Prove that (triangle inequality)

Let a, b, c be real numbers, prove that:
|a| + |b| + |c| − |a + b| − |b + c| − |c + a| + |a + b + c| ≥ 0

I believe you have to use the triangle inequality (|a + b| ≤ |a| + |b|), yet I have no idea on how to go around it. Here's my "progress":
|a| + |b| + |c| − |a + b| − |b + c| − |c + a| + |a + b + c| ≥ 0
|a| + |b| + |c| + |a + b + c| − (|a + b| + |b + c| + |c + a|) ≥ 0
|a| + |b| + |c| ≥ |a + b| + |b + c| + |c + a| − |a + b + c|

LHS is always positive, and − |a + b + c| is always negative, so it is sufficient to prove that:
|a| + |b| + |c| ≥ |a + b| + |b + c| + |c + a| ?

I'm stuck, my textbook is by far too fast-paced. This is my first exposure to rigorous proofs, etc. Can anyone help me?
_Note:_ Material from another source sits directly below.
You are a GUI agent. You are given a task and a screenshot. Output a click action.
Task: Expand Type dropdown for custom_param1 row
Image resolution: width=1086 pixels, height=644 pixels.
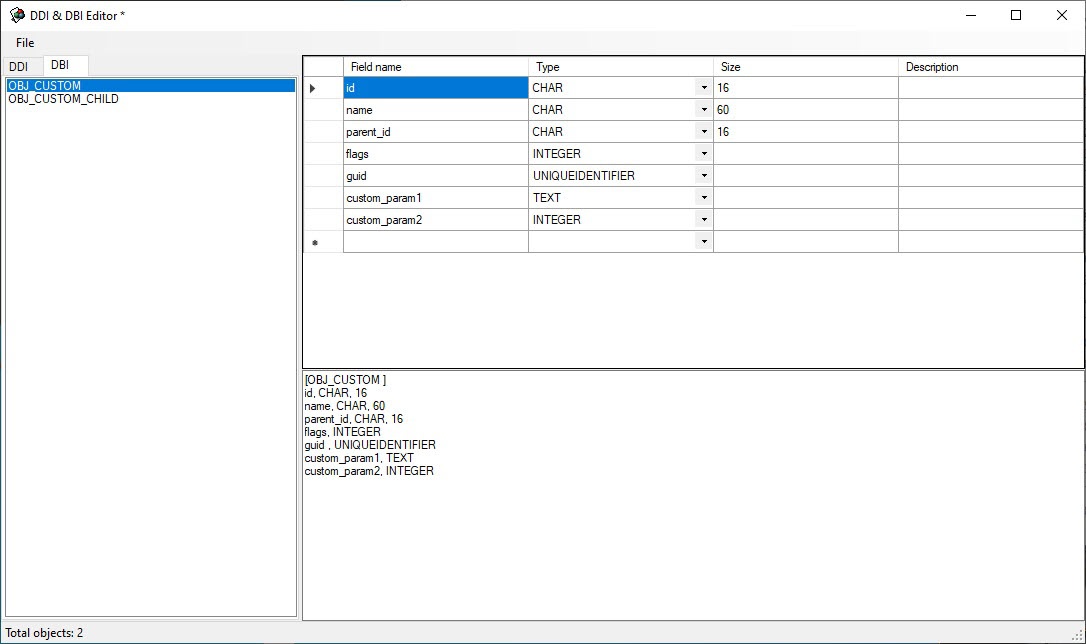[704, 198]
The Triangle Inequality says that:
|x + y| ≤ |x| + |y| <--[Ineq. 1]

So if we multiply each term by -1 and flip the inequality sign, we obtain:
−|x + y| ≥ −|x| − |y| <--[Ineq. 2]

Thus:
|a| + |b| + |c| − |a + b| − |b + c| − |c + a| + |a + b + c|
≥ |a| + |b| + |c| − |a| − |b| − |b| − |c| − |c| − |a| + |a + b + c| <--[By Ineq. 2]
= −|a| − |b| − |c| + |a + b + c| <--[Cancel out like terms.]
= −(|a| + |b|) − |c| + |a + b + c| <--[Factor out negative.]
≥ −|a + b| − |c| + |a + b + c| <--[By Ineq. 1, where x = a and y = b.]
= −(|a + b| + |c|) + |a + b + c| <--[Factor out negative.]
≥ −|a + b + c| + |a + b + c| <--[By Ineq. 1, where x = a + b and y = c.]
= 0, as desired.